Report all lines of the records that contain "will".

::: Provided information :::

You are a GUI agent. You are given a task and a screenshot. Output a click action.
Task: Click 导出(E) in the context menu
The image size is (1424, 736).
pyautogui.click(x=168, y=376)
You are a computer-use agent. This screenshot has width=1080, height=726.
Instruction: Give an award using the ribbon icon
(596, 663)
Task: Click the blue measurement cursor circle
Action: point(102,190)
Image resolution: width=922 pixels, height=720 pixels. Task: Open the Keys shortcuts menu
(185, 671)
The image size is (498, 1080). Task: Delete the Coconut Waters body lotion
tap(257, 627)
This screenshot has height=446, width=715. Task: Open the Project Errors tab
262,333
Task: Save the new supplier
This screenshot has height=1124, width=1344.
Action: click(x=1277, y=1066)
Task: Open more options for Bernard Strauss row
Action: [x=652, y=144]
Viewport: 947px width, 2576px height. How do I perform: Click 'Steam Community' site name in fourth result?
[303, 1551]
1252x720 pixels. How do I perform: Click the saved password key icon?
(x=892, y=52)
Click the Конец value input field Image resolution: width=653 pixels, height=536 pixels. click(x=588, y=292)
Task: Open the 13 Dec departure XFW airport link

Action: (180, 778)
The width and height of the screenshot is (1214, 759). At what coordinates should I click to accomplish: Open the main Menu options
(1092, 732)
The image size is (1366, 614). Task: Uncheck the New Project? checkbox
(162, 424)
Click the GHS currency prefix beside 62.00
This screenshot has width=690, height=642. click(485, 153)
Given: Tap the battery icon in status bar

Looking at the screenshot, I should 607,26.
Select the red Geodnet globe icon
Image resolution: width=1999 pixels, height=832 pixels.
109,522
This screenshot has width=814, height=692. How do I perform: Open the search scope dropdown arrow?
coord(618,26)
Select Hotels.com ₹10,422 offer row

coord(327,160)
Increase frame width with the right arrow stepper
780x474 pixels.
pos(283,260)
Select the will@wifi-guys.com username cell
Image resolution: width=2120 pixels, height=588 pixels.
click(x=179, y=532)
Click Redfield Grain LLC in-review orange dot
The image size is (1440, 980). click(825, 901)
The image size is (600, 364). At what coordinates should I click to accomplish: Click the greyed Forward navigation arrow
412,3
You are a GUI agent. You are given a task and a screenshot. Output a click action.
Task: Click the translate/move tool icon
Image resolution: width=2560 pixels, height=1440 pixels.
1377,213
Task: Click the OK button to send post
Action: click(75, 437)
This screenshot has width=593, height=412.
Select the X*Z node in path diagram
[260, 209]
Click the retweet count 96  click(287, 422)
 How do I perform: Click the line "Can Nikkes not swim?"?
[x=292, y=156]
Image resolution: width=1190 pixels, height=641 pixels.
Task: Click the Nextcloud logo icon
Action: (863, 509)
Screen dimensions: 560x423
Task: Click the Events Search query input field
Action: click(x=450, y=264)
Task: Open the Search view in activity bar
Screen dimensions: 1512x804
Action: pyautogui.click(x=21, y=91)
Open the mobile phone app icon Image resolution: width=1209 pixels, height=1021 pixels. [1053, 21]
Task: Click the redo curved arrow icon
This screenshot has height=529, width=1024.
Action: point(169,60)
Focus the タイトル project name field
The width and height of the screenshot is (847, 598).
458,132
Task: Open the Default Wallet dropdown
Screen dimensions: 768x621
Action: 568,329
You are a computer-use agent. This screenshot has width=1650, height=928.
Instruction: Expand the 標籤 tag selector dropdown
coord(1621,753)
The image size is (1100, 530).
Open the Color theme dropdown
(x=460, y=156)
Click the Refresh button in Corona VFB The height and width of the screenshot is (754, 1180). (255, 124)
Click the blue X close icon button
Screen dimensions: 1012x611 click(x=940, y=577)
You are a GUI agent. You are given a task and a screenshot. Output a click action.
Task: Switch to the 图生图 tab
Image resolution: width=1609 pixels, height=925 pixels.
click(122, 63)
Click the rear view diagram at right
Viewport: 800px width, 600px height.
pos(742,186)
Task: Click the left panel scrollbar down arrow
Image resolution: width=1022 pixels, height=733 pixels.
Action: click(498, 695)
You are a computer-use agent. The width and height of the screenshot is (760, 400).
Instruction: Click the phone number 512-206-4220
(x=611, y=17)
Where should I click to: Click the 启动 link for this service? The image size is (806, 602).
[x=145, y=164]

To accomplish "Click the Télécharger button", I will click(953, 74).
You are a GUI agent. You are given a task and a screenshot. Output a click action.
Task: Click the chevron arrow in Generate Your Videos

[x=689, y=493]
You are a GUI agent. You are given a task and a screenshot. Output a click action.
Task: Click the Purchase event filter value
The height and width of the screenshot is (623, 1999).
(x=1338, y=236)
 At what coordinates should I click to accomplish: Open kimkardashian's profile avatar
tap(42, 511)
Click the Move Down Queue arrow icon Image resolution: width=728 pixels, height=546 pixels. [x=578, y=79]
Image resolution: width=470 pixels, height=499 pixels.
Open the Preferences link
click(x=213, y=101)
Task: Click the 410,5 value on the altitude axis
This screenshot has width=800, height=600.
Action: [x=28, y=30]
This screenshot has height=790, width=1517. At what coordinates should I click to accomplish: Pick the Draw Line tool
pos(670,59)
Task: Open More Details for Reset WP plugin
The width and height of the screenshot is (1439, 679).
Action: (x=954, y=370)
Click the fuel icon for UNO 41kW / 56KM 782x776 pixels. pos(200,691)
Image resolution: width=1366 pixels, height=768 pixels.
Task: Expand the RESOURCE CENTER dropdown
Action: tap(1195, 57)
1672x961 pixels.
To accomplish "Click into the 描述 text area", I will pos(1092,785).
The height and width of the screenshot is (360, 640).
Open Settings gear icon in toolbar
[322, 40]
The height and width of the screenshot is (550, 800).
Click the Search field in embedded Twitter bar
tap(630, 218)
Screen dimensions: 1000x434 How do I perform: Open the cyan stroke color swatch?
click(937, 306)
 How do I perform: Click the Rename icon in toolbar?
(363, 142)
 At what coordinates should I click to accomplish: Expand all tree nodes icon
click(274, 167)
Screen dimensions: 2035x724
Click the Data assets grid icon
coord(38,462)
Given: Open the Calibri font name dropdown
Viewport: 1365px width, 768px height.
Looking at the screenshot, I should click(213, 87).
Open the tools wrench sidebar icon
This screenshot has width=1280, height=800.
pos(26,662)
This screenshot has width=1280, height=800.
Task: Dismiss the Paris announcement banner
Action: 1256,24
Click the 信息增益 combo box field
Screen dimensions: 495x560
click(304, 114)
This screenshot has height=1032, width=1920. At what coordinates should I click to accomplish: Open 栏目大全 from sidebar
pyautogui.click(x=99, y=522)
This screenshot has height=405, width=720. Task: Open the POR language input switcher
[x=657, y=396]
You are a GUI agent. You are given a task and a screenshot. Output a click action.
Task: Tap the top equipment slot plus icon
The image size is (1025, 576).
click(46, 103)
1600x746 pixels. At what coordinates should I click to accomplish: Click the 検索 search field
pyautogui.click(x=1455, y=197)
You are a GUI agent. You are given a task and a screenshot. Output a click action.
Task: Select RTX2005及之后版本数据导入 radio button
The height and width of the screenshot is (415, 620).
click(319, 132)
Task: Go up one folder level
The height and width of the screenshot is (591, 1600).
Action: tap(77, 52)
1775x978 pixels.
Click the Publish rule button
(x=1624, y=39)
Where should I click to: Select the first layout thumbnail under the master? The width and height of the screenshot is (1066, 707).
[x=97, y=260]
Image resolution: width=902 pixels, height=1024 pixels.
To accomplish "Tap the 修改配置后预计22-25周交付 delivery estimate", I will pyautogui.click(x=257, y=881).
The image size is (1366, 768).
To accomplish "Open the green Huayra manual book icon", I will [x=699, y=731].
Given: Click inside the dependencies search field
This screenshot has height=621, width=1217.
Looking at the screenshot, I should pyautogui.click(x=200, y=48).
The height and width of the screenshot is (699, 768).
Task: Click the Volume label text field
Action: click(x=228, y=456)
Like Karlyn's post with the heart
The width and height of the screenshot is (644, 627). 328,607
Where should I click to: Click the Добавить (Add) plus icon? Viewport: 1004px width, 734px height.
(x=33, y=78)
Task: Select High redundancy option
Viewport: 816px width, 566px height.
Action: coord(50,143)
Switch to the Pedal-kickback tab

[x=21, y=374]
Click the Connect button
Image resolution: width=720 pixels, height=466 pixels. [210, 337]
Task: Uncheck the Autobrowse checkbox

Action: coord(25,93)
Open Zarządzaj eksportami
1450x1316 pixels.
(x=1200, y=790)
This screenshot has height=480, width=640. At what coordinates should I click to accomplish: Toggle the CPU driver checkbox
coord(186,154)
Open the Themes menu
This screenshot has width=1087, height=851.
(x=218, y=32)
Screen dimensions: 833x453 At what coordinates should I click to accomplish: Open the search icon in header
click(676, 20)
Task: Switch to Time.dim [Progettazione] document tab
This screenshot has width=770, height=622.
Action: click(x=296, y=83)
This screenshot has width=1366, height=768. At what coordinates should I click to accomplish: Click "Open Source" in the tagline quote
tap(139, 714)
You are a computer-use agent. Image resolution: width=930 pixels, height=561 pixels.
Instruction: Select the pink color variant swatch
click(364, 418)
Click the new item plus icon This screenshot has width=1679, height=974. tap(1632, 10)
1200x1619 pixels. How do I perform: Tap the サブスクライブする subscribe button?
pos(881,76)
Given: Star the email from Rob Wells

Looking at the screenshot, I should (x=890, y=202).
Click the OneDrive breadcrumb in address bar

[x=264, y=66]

:::

» **Task response**
Select the will@wifi-guys.com username cell
To accomplish "Click the Télécharger button", I will click(953, 74).
To accomplish "Click into the 描述 text area", I will pos(1092,785).
To accomplish "Tap the 修改配置后预计22-25周交付 delivery estimate", I will pyautogui.click(x=257, y=881).
To accomplish "Open the green Huayra manual book icon", I will [x=699, y=731].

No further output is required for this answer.